Die anonyme Quelle gab jedoch zu verstehen, dass man derzeit nur begrenzte Informationen zur Auswertung zur Verfügung habe. Als verstörend wird von der Quelle der US-Zeitung herausgestellt, dass man bislang keinen Nachweis dafür habe, der auf eine technische Erklärung verweist. Fachleute weisen darauf hin, dass der achtminütige Sinkflug auf keine Probleme bei den Maschinen hinweise. Man müsse die Möglichkeit einer "beabsichtigten menschlichen Verantwortung" in Erwägung ziehen, so der von der New York Times zitierte Offizielle.

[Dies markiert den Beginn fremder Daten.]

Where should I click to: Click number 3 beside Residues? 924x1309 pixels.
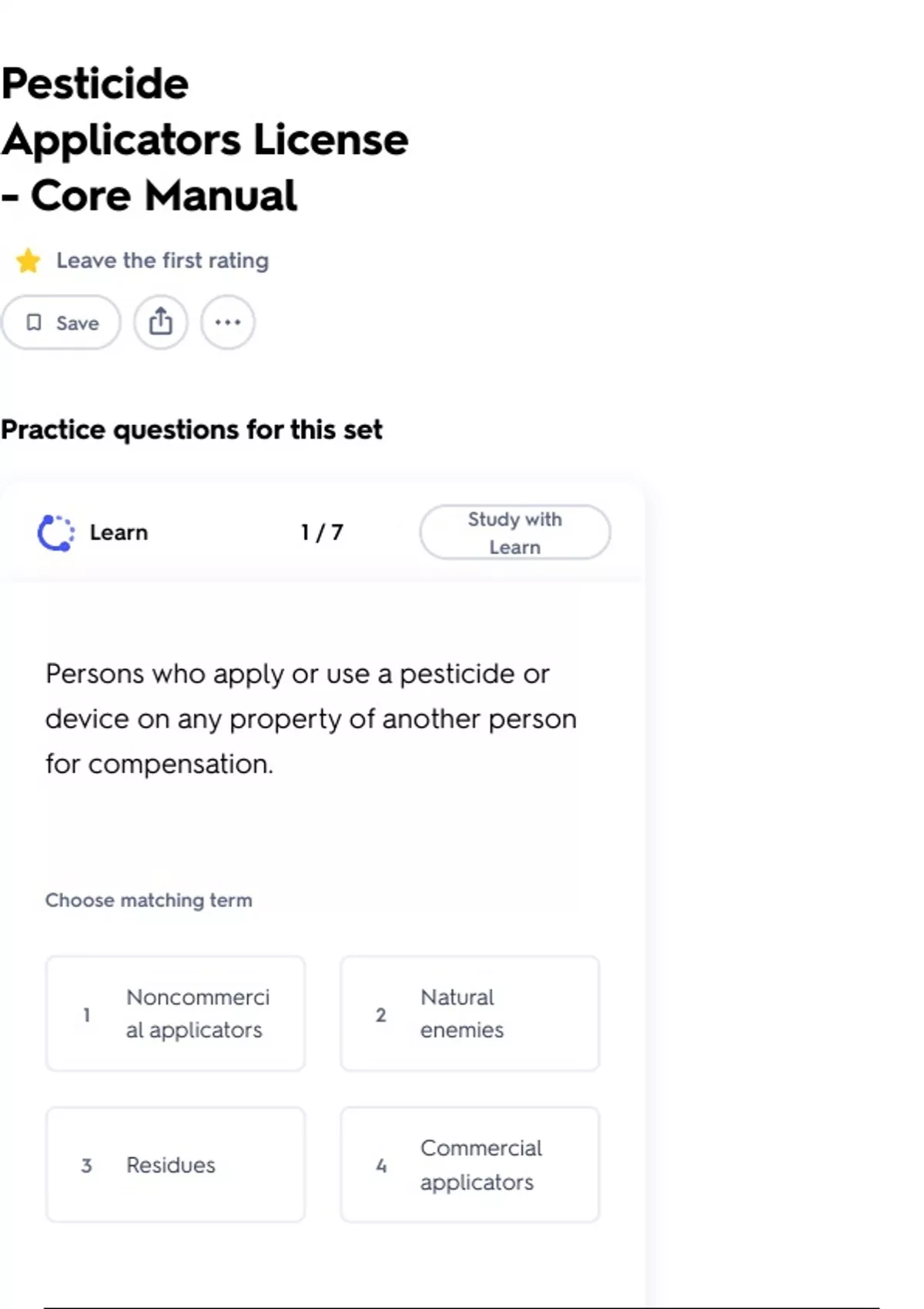86,1166
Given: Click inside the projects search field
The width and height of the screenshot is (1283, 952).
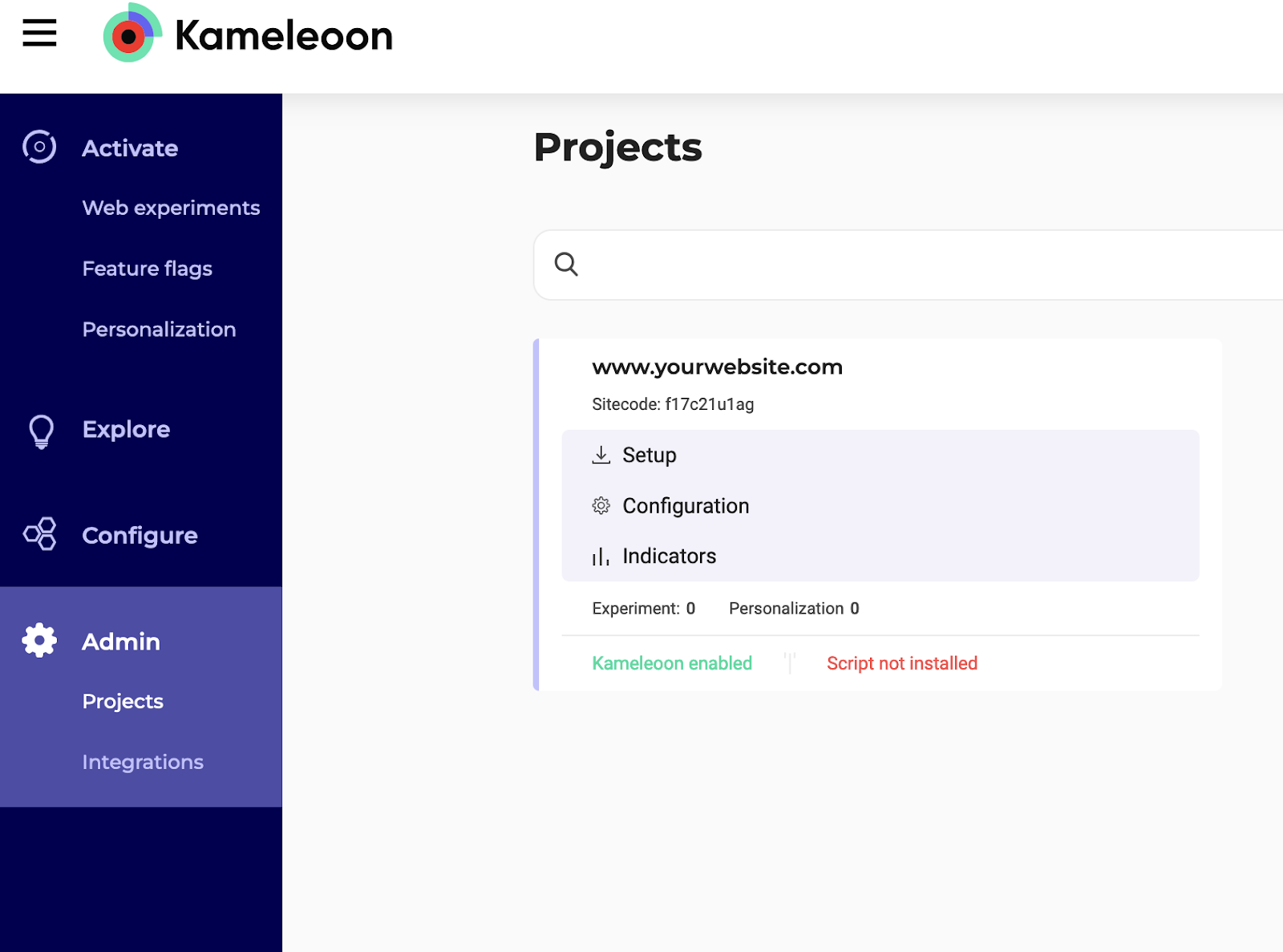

Der Leiter der Ermittlungen, Rémi Jouty von der BEA, teilte indessen mit, dass er derzeit keinen Ansatzpunkt für ein Szenario habe.

Zu einem vollständigeren Bild über die Vorgänge wären die Aufzeichnungen des FDR (Flight Data Recorder), der über den Zustand des "Betriebssystems" des Flugzeugs, über Geschwindigkeit und Flughöhe Auskunft gibt, von großem Wert. Doch gibt es auch hier eine rätselhafte Unbekannte: Zwar habe man das Gehäuse gefunden, von den Teilen, auf denen die Aufzeichnungen gespeichert sind, fehle jedoch noch jede Spur.

Anscheinend wurden die Zeitangaben gegenüber früheren Informationen korrigiert: War am Tag des Absturzes die Rede davon, dass der kontakt zum französischen Radar um 10 Uhr 53 abbrach (Airbusabsturz in Frankreich: "Ursache unbekannt"), so wird jetzt davon berichtet, dass das Radarziel des Fluges 4U9525 um 10:40 (laut Rémi Jouty exakt um 10:40 und 47 Sekunden) vom Radarbildschirm verschwindet, bei einer Flughöhe von 1.890 Meter. Um 10:42 soll die französische Flugsicherung die nationale Leitstelle bereits über den"Verlust des Radarzieles" informiert haben.